If our enterocyte trash recovery bins are half filled with phytosterols, might vitamins get crowded out too?
We didn't know until last year. But the answer is NO, even with a whopping 9 gram dose.
Vitamin absorption was unaffected. Plant stanols dose-dependently decrease bad cholesterol
concentrations, but not antioxidant concentrations in our blood.
Now 9 grams is like 10 times what we would expect from even a healthy diet...there's a plateau effect.
At that 9 grams a day...you're way out here at the end...but as you can see,
the cholesterol-lowering curve starts to flatten out...at about 2.

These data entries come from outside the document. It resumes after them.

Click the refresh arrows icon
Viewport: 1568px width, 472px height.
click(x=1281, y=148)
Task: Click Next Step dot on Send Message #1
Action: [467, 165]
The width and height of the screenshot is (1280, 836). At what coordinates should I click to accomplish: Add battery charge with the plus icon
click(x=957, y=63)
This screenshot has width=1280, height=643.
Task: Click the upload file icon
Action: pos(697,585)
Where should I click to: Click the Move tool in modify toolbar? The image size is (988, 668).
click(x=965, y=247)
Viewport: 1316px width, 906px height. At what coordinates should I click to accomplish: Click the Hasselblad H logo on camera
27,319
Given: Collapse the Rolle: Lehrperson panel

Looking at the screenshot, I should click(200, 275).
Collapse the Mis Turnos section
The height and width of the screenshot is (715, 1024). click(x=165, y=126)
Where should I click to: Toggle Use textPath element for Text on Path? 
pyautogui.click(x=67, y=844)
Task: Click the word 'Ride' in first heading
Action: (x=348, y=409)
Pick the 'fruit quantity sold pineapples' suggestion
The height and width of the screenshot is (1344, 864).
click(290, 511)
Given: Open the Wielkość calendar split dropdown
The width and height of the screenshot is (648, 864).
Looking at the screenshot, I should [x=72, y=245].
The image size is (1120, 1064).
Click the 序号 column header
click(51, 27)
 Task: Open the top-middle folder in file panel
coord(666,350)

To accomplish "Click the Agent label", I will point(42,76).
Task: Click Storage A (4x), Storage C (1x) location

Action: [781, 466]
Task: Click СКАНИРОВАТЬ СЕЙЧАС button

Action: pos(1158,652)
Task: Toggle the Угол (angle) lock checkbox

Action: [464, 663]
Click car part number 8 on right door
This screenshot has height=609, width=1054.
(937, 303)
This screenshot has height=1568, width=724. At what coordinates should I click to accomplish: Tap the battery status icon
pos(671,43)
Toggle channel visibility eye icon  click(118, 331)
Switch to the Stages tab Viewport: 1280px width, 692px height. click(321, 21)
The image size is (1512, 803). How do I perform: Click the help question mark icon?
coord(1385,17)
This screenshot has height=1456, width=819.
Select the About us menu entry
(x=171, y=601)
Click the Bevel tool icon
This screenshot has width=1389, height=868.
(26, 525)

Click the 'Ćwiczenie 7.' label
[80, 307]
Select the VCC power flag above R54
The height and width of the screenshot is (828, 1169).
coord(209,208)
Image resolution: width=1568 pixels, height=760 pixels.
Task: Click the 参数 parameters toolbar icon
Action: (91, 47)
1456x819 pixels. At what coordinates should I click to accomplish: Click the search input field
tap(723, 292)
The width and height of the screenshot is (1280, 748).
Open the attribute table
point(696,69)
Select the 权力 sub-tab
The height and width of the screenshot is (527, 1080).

So we can pretty much maximize cholesterol-blocking at around 2 grams...2000 mg. The standard
American diet has been measured as low as 78mg a day. Here's like a model American Heart Association diet,
and this is how high folks get eating a plant-based diet— higher than any other diet pattern reported.
That could get you a good 5% cholesterol reduction, but there's definitely room to bump that up further...
if necessary. Those who have improved their diet so much they're no longer eating any cholesterol
should be acing their cholesterol tests. But in rare cases, your body might not be able to get rid of enough
endogenous production. And so, doubling phytosterol intake could easily double LDL reduction down to 10%
which could double heart disease risk reduction.
In terms of whole food sources to maximize cholesterol reduction, seeds provide the most—
especially sesame, then nuts—especially pistachio, and then legumes like peanuts.